I tried to post it at the end of Bug 235185, but the system wouldn't let me. Hopefully you can help review the nature of my bug and see it gets directed to the correct place.

Thank you,
Jon 
Jon, thanks a ton for looking into it!

Marking duplicate, I guess.  Good to know that we only have the issues we know we have....
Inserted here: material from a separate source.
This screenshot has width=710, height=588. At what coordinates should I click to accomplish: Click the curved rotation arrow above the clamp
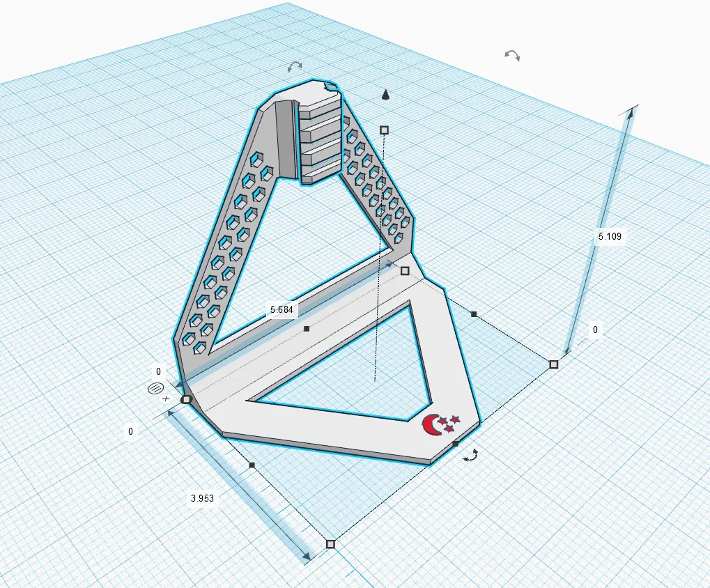click(295, 67)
*** This bug has been marked as a duplicate of 235185 ***
Status: UNCONFIRMED → RESOLVED
Closed: 18 years ago
Resolution: --- → DUPLICATE
(In reply to comment #6)
> Jon, thanks a ton for looking into it!
> Marking duplicate, I guess.  Good to know that we only have the issues we know
> we have....
> *** This bug has been marked as a duplicate of 235185 ***

Boris,

One last question - you have marked this as a duplicate of Bug 235185, but that but is marked as resolved. If you were to view the animation I created for you, you will see behavior that clearly looks like an unresolved bug. Can you please inform me as to what the process would be for fixing the issue seen in my demo animation?

Thank you,
Jon
Jon, see comment 4 paragraph one.
(In reply to comment #8)
> Jon, see comment 4 paragraph one.

I'm new to reporting bugs for Firefox, but my understanding is that I have confirmed a known issue, but in paragraph 1 of comment 4 you say that the bug is "Invalid" and to confuse matters, Bug 235185 is marked as "RESOLVED". I guess I am confused by your naming conventions on bug tickets.

Jon
Jon, the "issue" is known.   But the "issue" is that session history, while working as-designed to handle cases users run into daily, causes issues for some sites in some rare circumstances.  The bug resolved invalid requests that we break things for users in general while fixing those rare circumstances.

If someone comes up with a session history design that handles both cases, great.
Component: History → Bookmarks & History
QA Contact: history → bookmarks
I am also having this problem, I've created a new bug describing a very simplistic case to reproduce the issue, since I have no idea how to re-open this bug.

https://bugzilla.mozilla.org/show_bug.cgi?id=478273
This is not fixed ! This bug is 5 years old...
Julien, please file a new bug with a testcase showing your issue.  This bug, as filed, is fixed.
This ticket has not been resolved as invalid, as basically reports the same
issue described above:
https://bugzilla.mozilla.org/show_bug.cgi?id=478273

It is 2 years old and has STILL not been addressed, even in FF 4.